There are advantages and disadvantages with each of these approaches. Those taking regular snapshots of the entire domain argue that their collections will be much more comprehensive and more illustrative of Web publishing in their countries that the selective approach will achieve. As these libraries are beginning to realise, however, the snapshot approach is, in fact, not comprehensive. There are many publications whose structures resist the efforts of any robot currently available to download them. Copyright issues also remain a major obstacle to providing access to snapshots well into the future, as publishers have not given permission to archive. In addition, because of the large volume of files being downloaded, there is the problem of knowing what has been gathered, and whether each title has been gathered successfully and is therefore readable. Experience gained at the National Library of Australia in evaluating archived sites would suggest that at least 40 percent of sites would be incomplete or defective in some way and that representation of dynamic sites would be poor.

Those libraries taking the selective approach argue that much of the material available on the Internet has no current or long-term research value. For the National Library of Australia, the selective approach achieves three important objectives:

  • Copies of titles that are added to the Archive are quality assured and are as complete and as functional as possible;
  • Titles are catalogued and become part of the national bibliography;
  • Most titles are available for immediate access, with even commercial publications available for access within the next five years, owing to the fact that permission to archive and make titles available has been negotiated with publishers and creators.

However, as libraries engaged in selective archiving readily acknowledge, it is resource intensive and therefore processing costs per item are high.

The ideal situation would be to undertake both selective and comprehensive archiving concurrently.
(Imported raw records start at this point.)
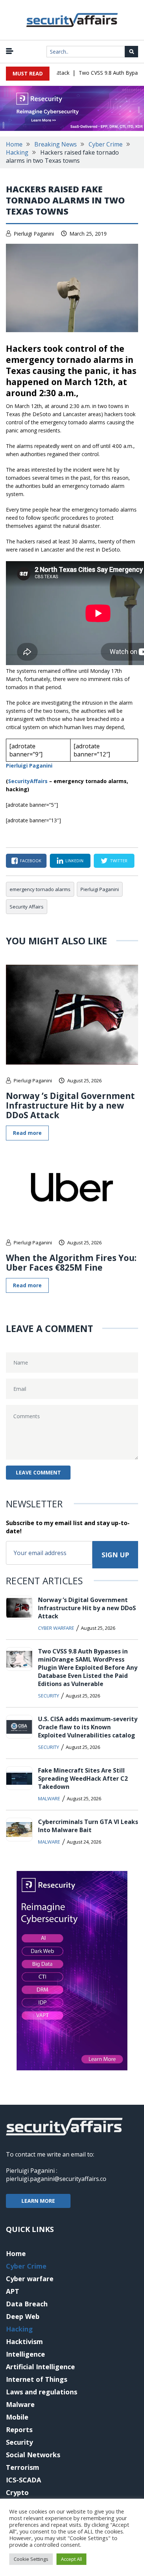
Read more (27, 1132)
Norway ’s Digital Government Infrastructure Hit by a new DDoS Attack (70, 1105)
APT (12, 2291)
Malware (49, 1798)
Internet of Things (36, 2379)
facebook (30, 860)
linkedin (74, 860)
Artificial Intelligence (40, 2366)
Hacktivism (24, 2341)
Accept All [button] (71, 2559)
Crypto (17, 2492)
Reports (19, 2429)
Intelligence (25, 2354)
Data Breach (27, 2303)
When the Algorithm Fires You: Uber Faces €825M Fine (71, 1262)
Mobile (17, 2417)
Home (14, 144)
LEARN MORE (38, 2200)
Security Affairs (27, 906)
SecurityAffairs (28, 781)
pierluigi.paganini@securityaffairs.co (56, 2179)
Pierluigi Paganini (34, 233)
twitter (118, 860)
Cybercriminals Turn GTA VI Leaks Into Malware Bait (88, 1826)
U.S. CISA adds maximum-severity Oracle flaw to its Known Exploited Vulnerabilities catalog (87, 1727)
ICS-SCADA (23, 2479)
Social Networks (33, 2454)
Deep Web (23, 2316)
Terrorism (22, 2467)
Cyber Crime (106, 144)
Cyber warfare (56, 1628)
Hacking (17, 152)
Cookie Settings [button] (31, 2559)
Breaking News (55, 144)
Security (48, 1695)
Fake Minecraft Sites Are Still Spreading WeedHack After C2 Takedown (83, 1778)
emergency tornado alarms (40, 889)
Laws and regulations (41, 2391)
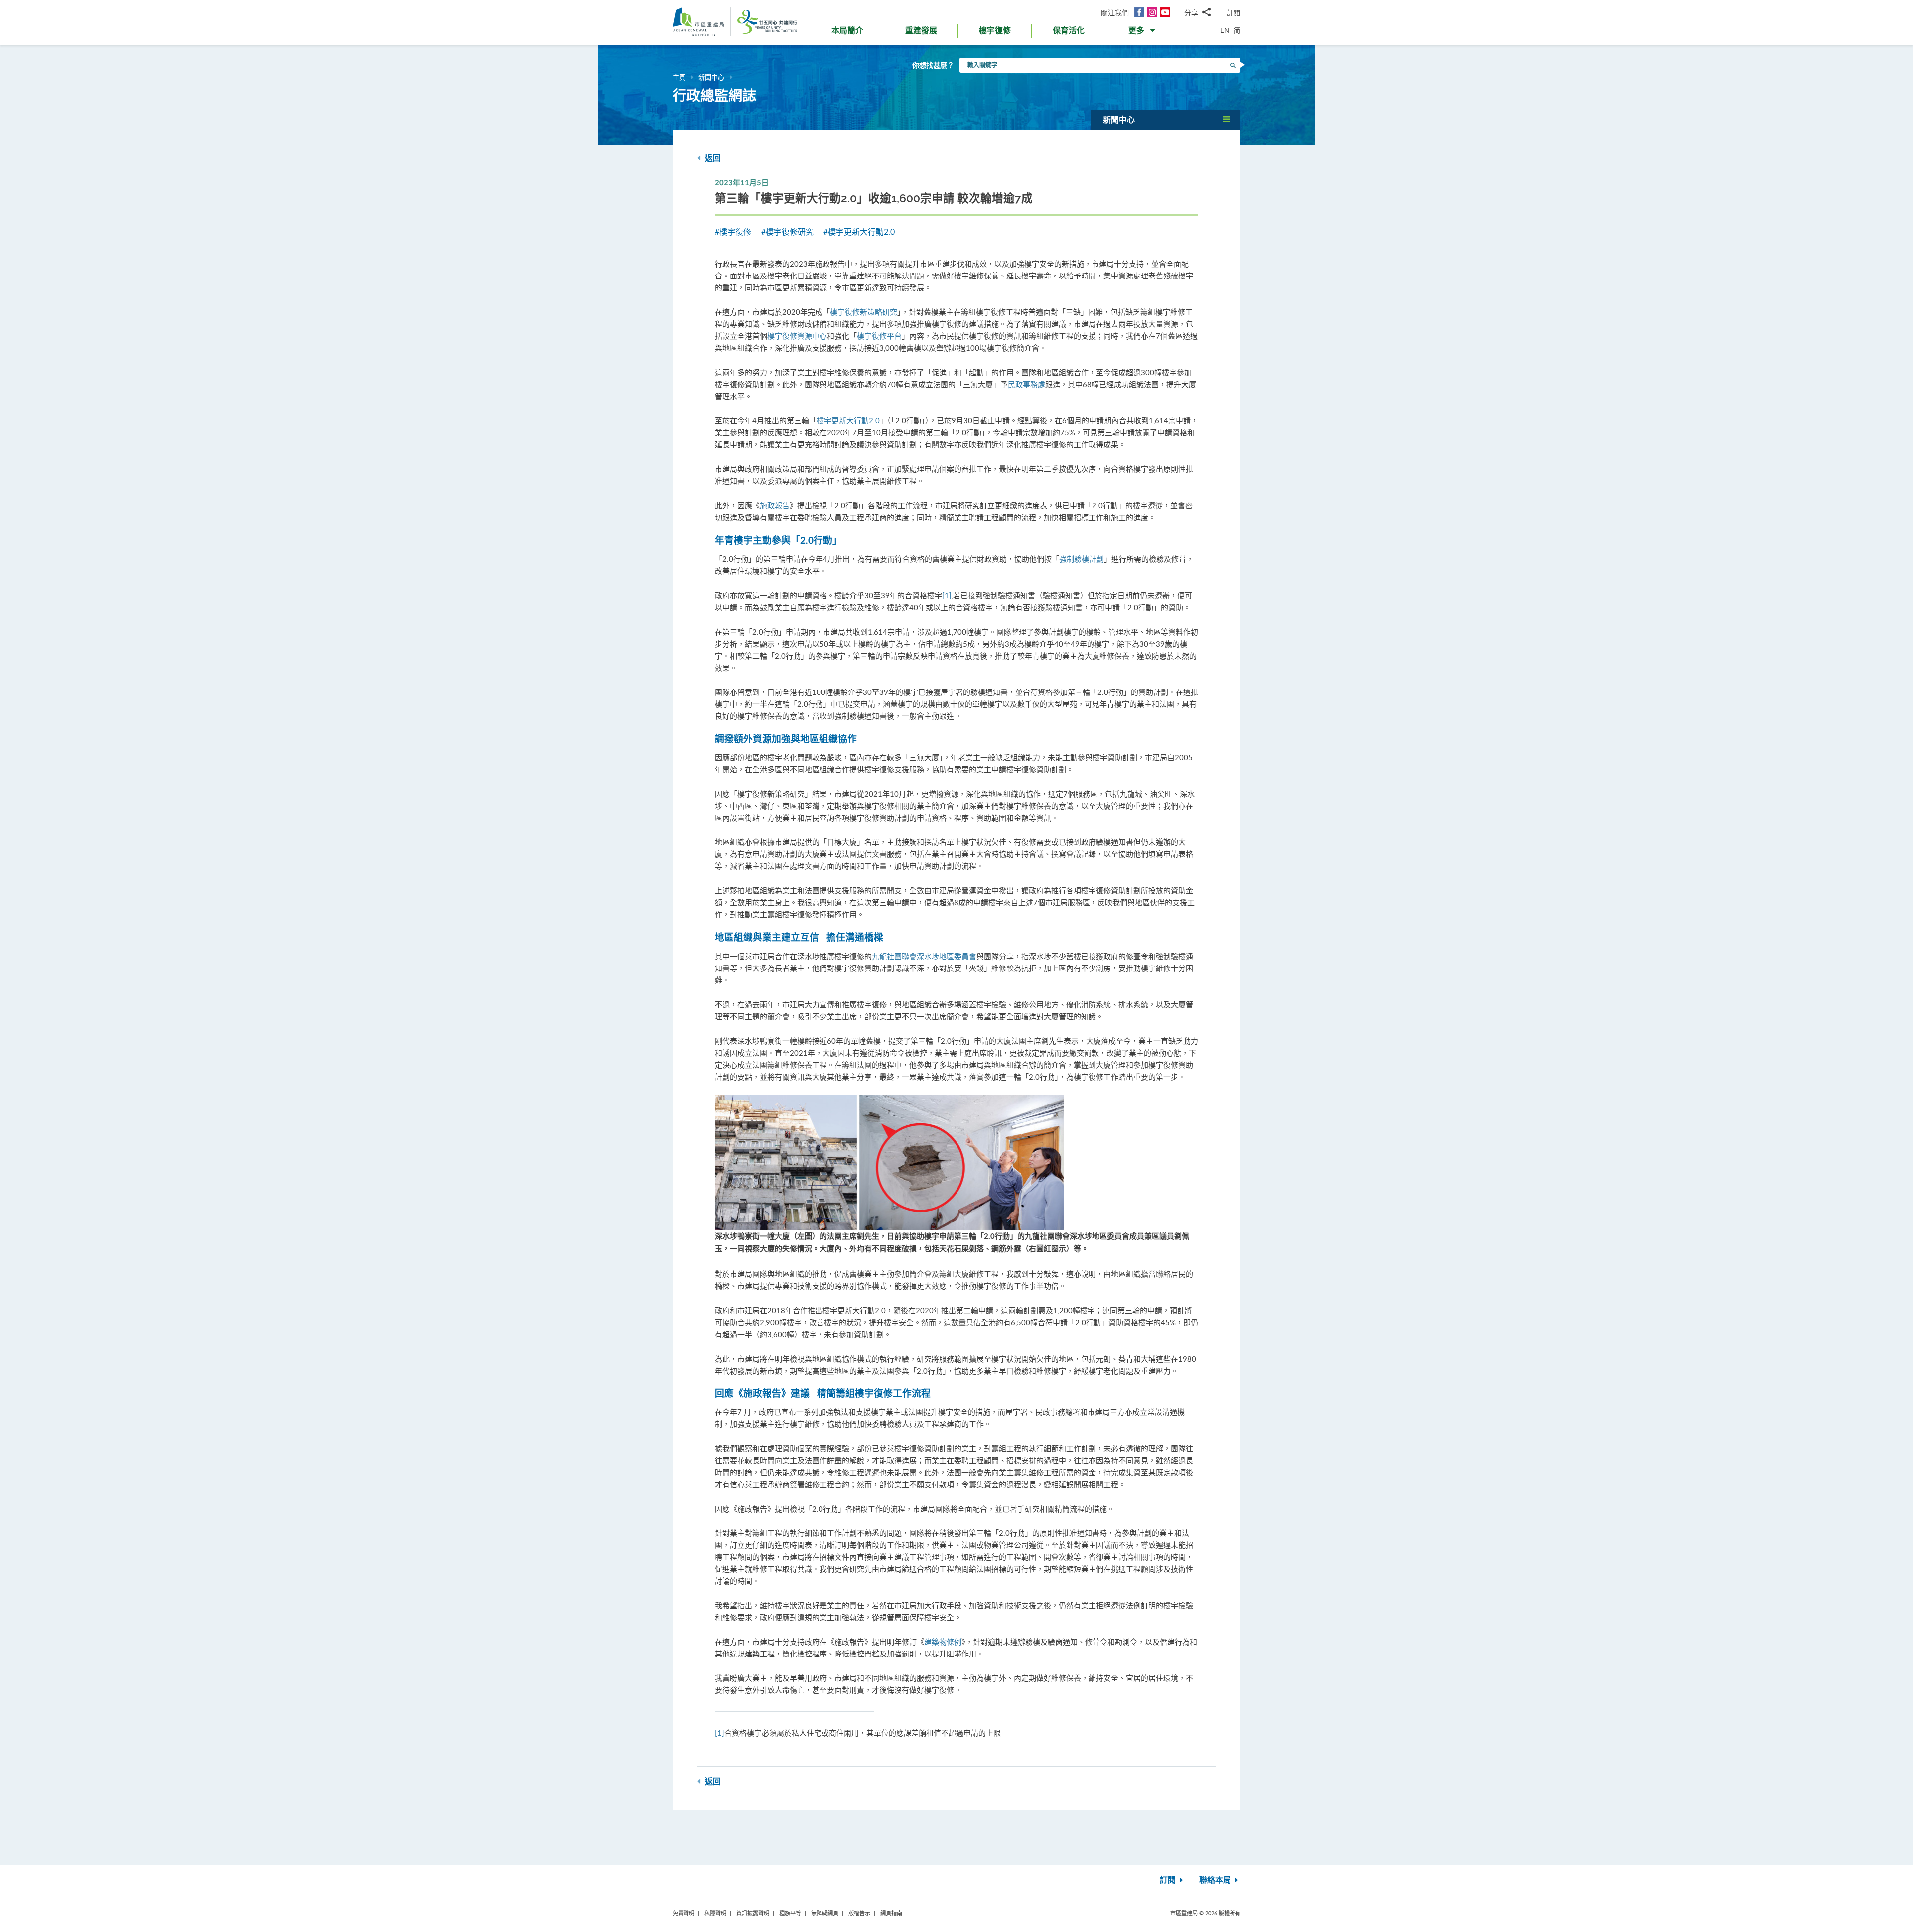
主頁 (679, 77)
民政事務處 (1026, 384)
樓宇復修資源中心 (797, 336)
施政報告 (775, 505)
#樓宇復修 (733, 231)
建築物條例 (942, 1642)
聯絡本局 (1216, 1880)
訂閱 (1233, 12)
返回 (712, 158)
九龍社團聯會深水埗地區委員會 (924, 956)
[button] (1142, 33)
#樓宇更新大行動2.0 (859, 231)
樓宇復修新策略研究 (863, 312)
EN (1224, 30)
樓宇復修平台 (879, 336)
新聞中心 (711, 77)
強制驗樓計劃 (1081, 559)
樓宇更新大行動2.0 (848, 420)
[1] (947, 595)
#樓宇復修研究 (787, 231)
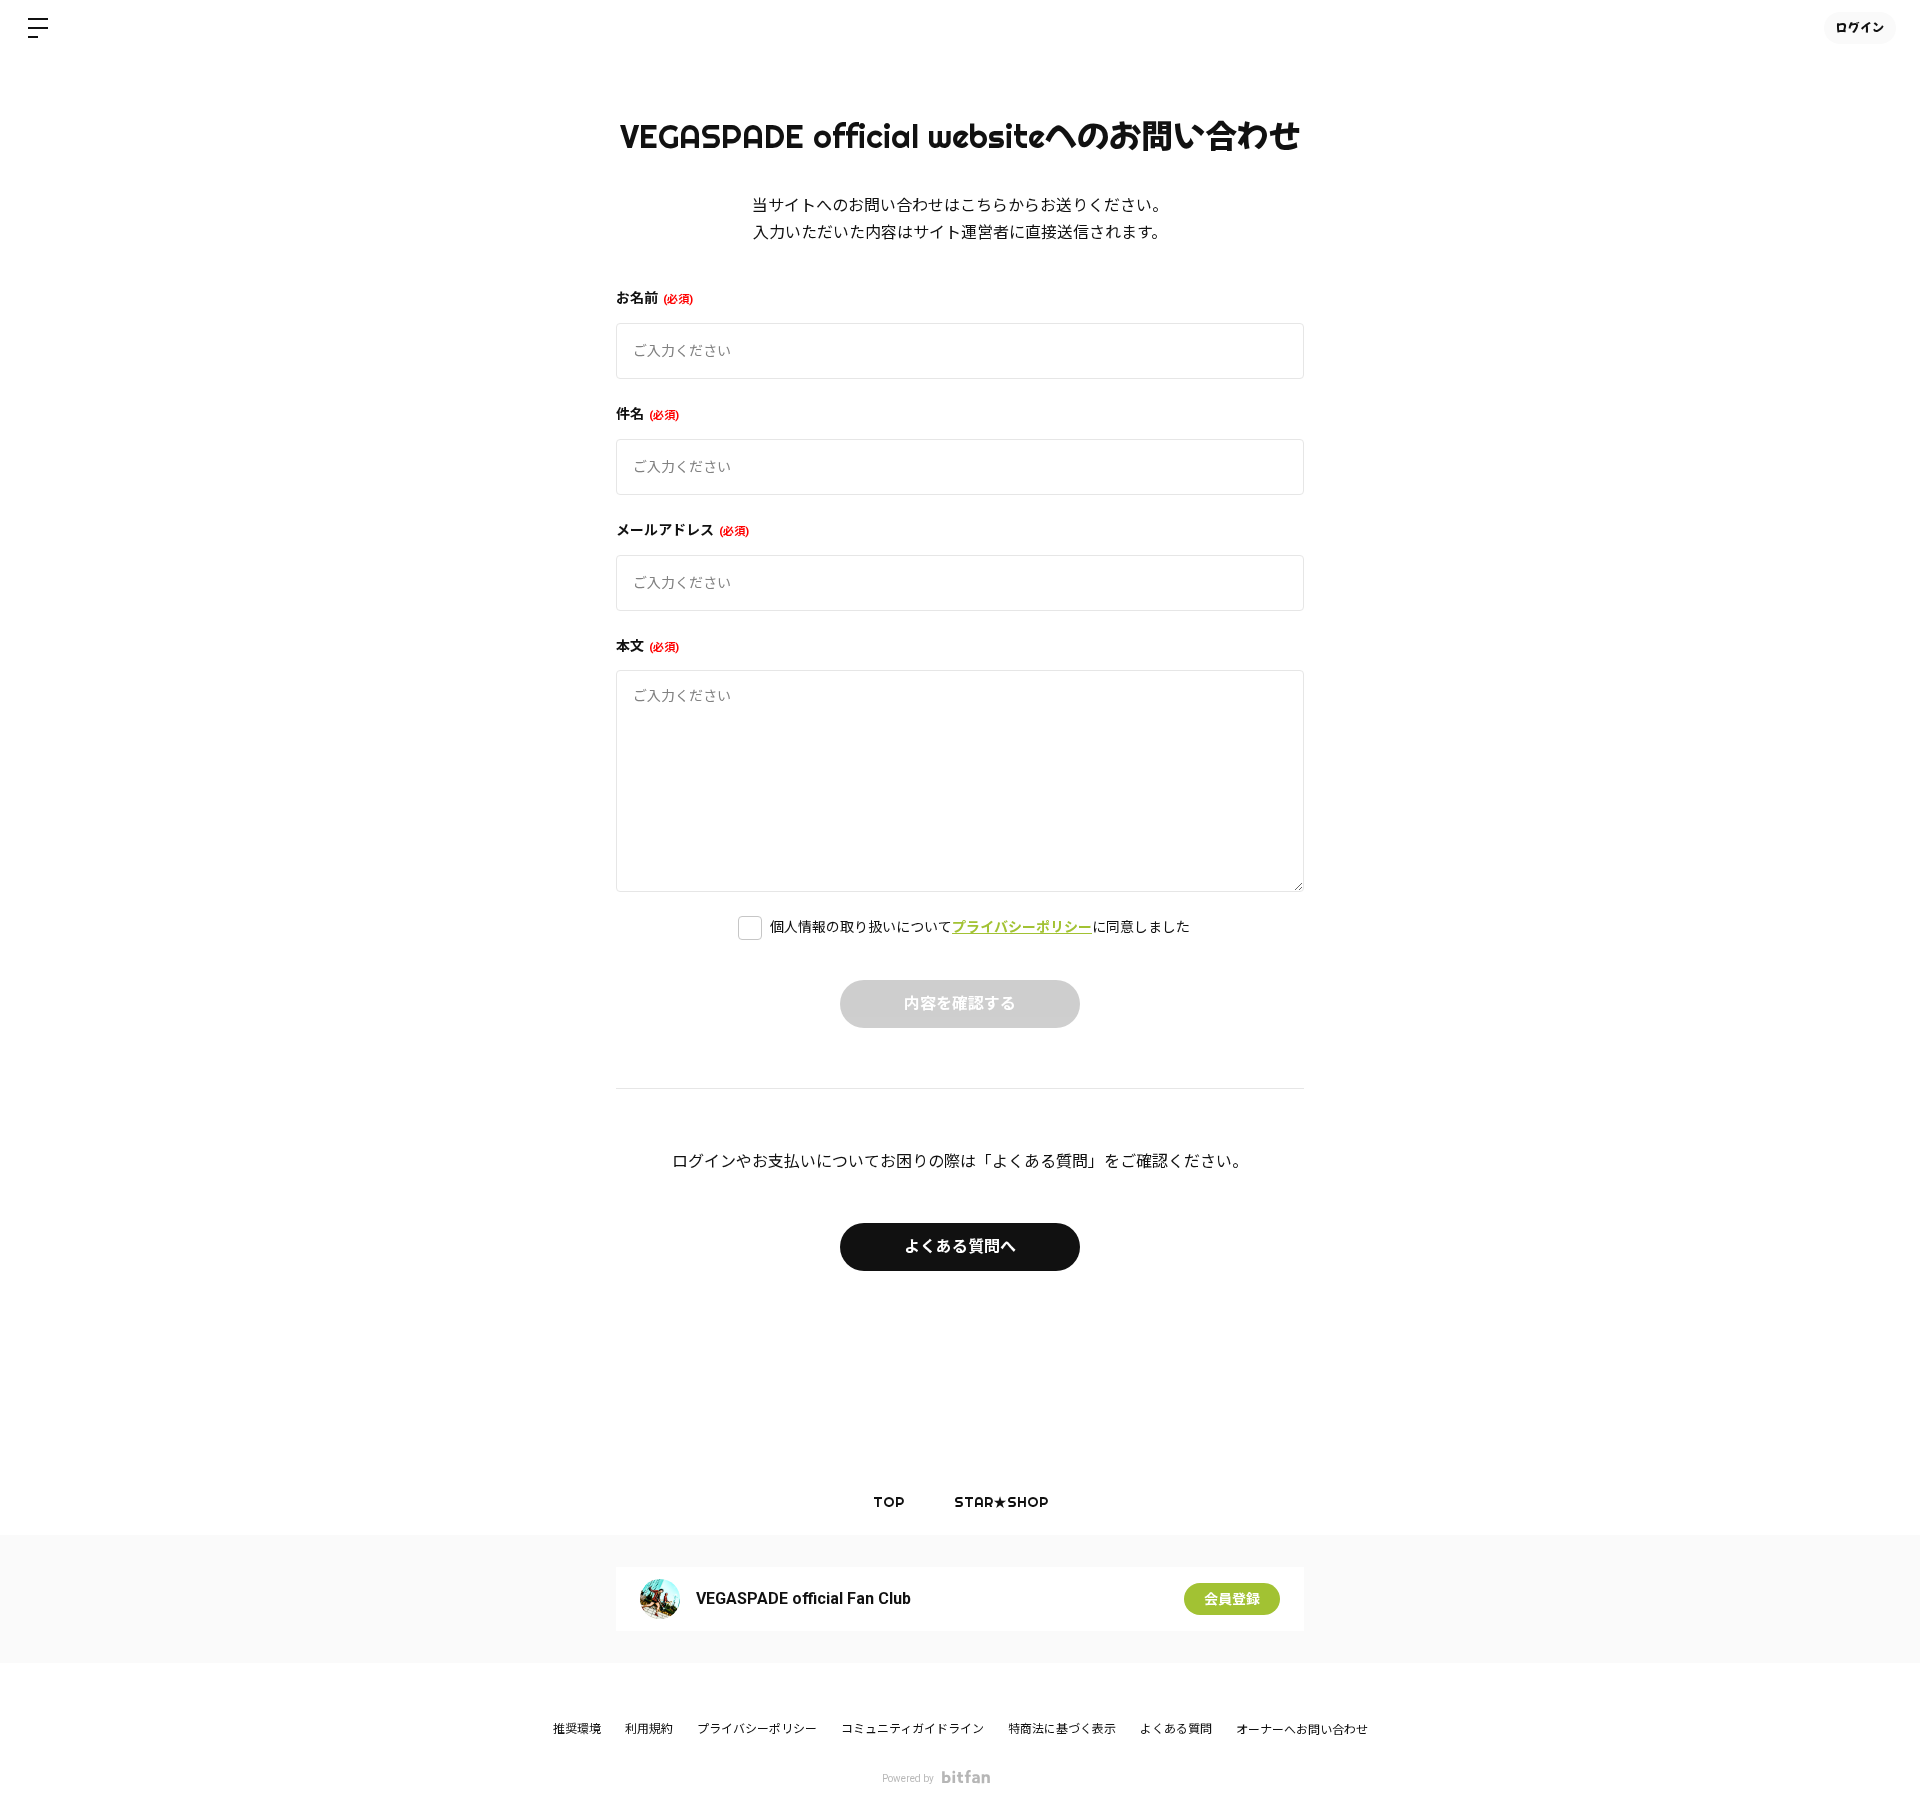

In that way a library would have the depth and quality appropriate to publications of long-term research value, supplemented by a broad sweep, providing the flavour and context. The National Library of Australia is considering the feasibility of supplementing the selective Archive with periodic whole-of-Australian-domain snapshots, or sub-domains such as the whole of the Commonwealth government domain.

Selection for PANDORA is based on content, not format. The Archive contains print like publications in pdf and other text formats, as well as dynamic sites containing multi-media, flash, and cgi scripts. It takes quite a bit of work and assistance from publishers to make some of these accessible in the Archive. This makes PANDORA quite an unusual archive in the world context, as the other selective archives concentrate on static documents, and the snapshot archives would often not have gathered the dynamic sites successfully.

Selection for PANDORA

Selection of titles for the PANDORA Archive is done according to guidelines that each participating agency draws up and shares with other partners. Together, these documents define the collecting scope of the Archive. Not all partners have yet made selection guidelines publicly available. However, examples include those of the National Library and the State Library of Victoria

The National Library strives to collect comprehensively nationally significant authoritative publications that have research value in their own right, for instance, peer-reviewed e-journals, and Commonwealth government publications. We take a representative sample of other publications that collectively provide a picture of how Australians are using the Internet and the interests and views that they are expressing through it.

The National Library is in the process of reviewing its selection guidelines. While they have been adjusted incrementally over the past six years to accommodate new categories of publications, it is time to stand back and take a fresh look at what we are archiving and, even more importantly, what we are excluding. We are not managing to collect government publications as comprehensively as we would like. Can we find a better way to do it?

On a very practical level there are some issues to resolve. For instance, the National Library's selection guidelines for print serials are much more inclusive than they are for online serials. When publishers advise us that their serial is to be discontinued in print and will now only be available online, we frequently face a dilemma. The title meets the print selection guidelines but the not online selection guidelines. This is happening at the rate of about eight to ten titles per week. In some cases the Library holds a long run of the print serial but is now faced with ceasing collection. The root problem is staff resources. We just do not have enough to do everything. If we continue to collect this serial, we will not be able to collect another publication, which may be of greater significance.

Legal Deposit

The Copyright Act 1968 does not include electronic publications, and all archiving to date is on a voluntary deposit basis, negotiated with publishers and governed by a 'licence'.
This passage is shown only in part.